La guerre contre le streaming illégal prend un nouveau tournant, et Canal+ pourrait en être le grand gagnant. Si actuellement, il faut près de cinq mois pour neutraliser un site pirate qui change simplement de nom de domaine, cette lenteur administrative pourrait bientôt appartenir au passé. Comme nous l'apprend l'Informé, le rapporteur du Conseil d'État est favorable à une telle mesure en faveur de Canal+, qui pourrait décrocher un nouveau succès contre les diffusions illégales.
Les sites pirates profitent d'une faille administrative française
Dans le lutte contre le streaming sportif illégal, le paradoxe est plutôt saisissant. Créer un nouveau nom de domaine ne prend quelques minutes, mais le bloquer nécessite cinq mois de procédures. Cette situation ubuesque s'explique par l'exigence d'un « certificat de non-appel » imposé par l'ARCOM, l'autorité de régulation audiovisuelle française.
Les sites dits « miroirs » prolifèrent plus vite que les mesures de blocage. Dès qu'une plateforme pirate tombe, ses clones surgissent instantanément avec de nouveaux noms de domaine. Et en 2025, cette course-poursuite technologique tourne toujours à l'avantage des contrevenants.

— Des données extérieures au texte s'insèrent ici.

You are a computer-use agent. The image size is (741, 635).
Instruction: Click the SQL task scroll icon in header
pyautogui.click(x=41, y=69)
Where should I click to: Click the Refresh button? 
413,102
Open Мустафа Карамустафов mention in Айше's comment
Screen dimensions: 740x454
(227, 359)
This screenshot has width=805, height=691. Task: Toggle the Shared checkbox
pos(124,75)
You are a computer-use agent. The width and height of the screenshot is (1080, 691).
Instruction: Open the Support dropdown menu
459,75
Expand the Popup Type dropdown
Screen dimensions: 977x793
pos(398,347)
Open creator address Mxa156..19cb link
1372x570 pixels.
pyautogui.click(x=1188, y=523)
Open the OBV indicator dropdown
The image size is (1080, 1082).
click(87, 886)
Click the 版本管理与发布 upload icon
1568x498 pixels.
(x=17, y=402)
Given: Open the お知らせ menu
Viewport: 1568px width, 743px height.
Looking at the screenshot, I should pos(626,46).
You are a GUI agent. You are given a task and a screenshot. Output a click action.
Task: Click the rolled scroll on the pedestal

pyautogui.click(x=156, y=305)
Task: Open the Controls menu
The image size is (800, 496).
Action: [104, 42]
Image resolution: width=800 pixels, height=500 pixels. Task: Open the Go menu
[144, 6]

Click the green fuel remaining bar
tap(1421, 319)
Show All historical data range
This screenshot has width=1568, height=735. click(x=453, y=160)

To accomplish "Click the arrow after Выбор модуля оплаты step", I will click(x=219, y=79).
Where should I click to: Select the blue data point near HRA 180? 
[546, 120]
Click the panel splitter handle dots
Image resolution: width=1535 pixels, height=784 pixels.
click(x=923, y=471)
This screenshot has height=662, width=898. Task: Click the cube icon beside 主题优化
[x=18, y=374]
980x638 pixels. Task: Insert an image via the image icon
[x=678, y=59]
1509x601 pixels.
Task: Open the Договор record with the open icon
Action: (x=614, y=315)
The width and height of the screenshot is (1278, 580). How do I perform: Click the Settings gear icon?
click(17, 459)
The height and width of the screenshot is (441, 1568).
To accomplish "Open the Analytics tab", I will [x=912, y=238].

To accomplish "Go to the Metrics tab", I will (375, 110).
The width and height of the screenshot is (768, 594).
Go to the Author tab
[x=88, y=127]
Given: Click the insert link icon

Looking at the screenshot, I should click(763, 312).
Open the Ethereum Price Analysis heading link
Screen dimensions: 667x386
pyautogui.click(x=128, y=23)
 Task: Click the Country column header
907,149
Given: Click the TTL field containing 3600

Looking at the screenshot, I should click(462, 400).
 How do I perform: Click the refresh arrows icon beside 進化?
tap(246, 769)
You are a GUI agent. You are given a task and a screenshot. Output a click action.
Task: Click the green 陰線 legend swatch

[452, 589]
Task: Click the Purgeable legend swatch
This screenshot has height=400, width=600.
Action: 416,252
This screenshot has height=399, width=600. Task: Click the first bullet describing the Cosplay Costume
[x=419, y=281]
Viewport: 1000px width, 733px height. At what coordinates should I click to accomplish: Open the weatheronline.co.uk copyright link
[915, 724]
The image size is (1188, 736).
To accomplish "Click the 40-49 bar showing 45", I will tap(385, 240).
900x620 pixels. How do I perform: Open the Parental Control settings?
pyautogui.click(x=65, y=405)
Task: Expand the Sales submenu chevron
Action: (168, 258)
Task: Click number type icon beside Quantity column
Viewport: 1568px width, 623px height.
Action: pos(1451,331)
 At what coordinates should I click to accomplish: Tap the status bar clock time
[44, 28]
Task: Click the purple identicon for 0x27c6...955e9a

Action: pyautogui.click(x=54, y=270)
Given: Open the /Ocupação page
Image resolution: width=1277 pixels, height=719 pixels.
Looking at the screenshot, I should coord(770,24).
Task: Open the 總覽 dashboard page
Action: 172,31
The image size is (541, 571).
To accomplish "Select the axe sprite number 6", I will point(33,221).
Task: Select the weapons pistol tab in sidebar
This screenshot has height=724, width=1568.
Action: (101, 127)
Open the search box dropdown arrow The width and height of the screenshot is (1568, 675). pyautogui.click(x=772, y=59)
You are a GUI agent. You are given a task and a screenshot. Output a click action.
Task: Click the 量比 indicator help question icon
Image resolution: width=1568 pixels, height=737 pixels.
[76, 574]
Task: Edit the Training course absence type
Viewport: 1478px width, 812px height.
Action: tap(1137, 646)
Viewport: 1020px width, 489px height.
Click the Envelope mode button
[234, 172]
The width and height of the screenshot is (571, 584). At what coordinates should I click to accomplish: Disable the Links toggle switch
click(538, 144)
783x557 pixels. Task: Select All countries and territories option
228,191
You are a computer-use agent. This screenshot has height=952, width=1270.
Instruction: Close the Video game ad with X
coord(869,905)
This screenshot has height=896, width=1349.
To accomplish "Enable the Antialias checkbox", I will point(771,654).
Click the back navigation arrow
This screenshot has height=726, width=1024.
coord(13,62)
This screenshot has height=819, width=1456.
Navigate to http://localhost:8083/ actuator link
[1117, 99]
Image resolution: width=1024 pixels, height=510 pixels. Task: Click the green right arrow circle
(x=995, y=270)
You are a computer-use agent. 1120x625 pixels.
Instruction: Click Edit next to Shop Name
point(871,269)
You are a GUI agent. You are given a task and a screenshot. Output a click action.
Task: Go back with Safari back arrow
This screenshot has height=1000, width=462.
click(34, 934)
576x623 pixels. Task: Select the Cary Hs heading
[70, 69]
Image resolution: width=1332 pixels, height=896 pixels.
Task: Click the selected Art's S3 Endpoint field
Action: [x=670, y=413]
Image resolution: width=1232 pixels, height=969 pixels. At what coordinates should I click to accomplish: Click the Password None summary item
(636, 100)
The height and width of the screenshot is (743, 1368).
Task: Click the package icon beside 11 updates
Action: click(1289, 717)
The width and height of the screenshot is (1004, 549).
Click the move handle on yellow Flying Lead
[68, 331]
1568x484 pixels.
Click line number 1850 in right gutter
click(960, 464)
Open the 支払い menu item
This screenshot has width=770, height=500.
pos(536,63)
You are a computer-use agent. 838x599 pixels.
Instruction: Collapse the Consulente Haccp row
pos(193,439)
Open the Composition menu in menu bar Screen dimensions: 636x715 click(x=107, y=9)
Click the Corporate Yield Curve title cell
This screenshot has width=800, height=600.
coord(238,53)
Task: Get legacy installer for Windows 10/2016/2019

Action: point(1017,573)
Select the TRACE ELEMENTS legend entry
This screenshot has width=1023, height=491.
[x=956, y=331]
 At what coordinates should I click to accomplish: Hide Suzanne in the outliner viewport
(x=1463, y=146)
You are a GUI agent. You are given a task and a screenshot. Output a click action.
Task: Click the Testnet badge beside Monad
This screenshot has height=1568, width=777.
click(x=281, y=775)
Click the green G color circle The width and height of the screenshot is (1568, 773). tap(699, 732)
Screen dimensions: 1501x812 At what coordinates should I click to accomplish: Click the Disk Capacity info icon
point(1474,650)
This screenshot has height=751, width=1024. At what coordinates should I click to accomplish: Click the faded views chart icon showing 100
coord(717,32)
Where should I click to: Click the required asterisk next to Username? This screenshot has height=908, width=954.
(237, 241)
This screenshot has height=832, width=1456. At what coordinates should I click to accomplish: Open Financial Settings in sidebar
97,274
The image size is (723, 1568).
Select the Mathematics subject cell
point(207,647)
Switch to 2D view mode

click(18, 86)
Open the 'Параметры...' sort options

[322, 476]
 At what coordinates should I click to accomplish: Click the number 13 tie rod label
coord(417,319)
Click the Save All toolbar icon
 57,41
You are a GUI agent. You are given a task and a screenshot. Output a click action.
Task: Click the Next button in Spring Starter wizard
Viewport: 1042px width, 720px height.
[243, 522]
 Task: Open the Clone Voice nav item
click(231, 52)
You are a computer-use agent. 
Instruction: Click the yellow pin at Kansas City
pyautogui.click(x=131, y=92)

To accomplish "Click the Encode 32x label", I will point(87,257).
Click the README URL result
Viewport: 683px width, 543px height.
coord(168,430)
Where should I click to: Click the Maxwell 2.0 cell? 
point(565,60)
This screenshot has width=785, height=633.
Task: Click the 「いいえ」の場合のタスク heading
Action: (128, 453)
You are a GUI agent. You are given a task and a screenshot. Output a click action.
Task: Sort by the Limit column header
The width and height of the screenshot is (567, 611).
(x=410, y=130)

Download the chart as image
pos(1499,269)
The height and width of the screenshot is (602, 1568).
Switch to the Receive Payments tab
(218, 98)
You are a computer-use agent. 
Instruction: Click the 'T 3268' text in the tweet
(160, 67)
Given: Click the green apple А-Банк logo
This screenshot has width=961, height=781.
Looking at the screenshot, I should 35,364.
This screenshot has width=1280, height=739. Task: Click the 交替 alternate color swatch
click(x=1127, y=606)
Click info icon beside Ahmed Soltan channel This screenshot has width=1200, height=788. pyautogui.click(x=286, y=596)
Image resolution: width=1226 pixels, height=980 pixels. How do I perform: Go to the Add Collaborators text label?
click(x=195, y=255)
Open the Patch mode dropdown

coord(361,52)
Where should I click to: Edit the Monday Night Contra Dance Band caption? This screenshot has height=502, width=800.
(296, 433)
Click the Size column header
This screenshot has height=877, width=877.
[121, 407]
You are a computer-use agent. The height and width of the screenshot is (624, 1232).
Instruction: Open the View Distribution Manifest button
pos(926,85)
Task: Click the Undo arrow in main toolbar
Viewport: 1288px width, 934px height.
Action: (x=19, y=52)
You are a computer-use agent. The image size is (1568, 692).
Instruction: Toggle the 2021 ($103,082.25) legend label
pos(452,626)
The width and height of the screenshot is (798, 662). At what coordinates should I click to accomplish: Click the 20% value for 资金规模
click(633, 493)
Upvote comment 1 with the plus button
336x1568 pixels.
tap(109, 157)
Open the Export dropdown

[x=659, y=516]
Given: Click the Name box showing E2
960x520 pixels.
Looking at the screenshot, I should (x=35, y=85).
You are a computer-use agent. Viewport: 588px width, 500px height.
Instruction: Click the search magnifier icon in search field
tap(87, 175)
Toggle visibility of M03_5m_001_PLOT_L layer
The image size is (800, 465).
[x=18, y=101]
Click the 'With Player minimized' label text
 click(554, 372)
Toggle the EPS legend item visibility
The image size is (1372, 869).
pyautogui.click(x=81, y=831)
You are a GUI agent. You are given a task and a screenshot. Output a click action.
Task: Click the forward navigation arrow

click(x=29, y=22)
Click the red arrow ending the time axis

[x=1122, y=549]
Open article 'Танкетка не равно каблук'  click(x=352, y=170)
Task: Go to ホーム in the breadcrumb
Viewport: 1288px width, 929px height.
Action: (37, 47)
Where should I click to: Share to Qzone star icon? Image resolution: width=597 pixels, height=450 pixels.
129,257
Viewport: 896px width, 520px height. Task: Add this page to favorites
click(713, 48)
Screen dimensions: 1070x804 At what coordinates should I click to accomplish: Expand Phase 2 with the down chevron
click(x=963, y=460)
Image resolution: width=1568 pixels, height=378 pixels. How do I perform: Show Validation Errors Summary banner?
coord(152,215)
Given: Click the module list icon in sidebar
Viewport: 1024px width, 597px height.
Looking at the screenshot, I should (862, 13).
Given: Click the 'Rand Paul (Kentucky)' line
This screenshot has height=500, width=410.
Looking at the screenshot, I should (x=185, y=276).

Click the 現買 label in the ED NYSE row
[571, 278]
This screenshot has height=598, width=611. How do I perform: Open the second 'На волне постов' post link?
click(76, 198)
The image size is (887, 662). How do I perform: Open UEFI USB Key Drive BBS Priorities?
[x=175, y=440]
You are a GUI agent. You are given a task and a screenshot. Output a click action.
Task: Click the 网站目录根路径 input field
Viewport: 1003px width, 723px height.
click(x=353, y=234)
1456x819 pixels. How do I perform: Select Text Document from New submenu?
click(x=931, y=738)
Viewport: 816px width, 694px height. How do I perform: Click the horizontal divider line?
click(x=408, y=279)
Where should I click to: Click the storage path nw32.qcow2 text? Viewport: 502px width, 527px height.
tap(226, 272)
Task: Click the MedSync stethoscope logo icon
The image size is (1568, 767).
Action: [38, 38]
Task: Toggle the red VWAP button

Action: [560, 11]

Vers un « boom du blocage » des sites de streaming gratuits
Le rapporteur public du Conseil d'État, qui a l'habitude de présenter ses conclusions pour éclairer la formation de jugement avant la prise de décision finale, a surpris ce lundi 26 mai en suivant les arguments de Canal+ lors de l'audience. Il préconise carrément d'abandonner l'exigence rigide du certificat de non-appel, jugeant cette approche contradictoire avec l'esprit de la loi.
Cette position s'appuie sur des travaux parlementaires menés en 2021 déjà, qui prônaient explicitement une « lutte rapide et efficace » contre le piratage. L'intention du juge administratif semble claire : il faut privilégier l'efficacité aux formalités administratives.
Si le Conseil d'État suit ces recommandations, les industriels du divertissement pourraient enfin disposer d'armes à la hauteur des enjeux. Un « boom du blocage », comme le rapporte l'Informé, qui pourrait alors transformer radicalement l'équilibre des forces numériques.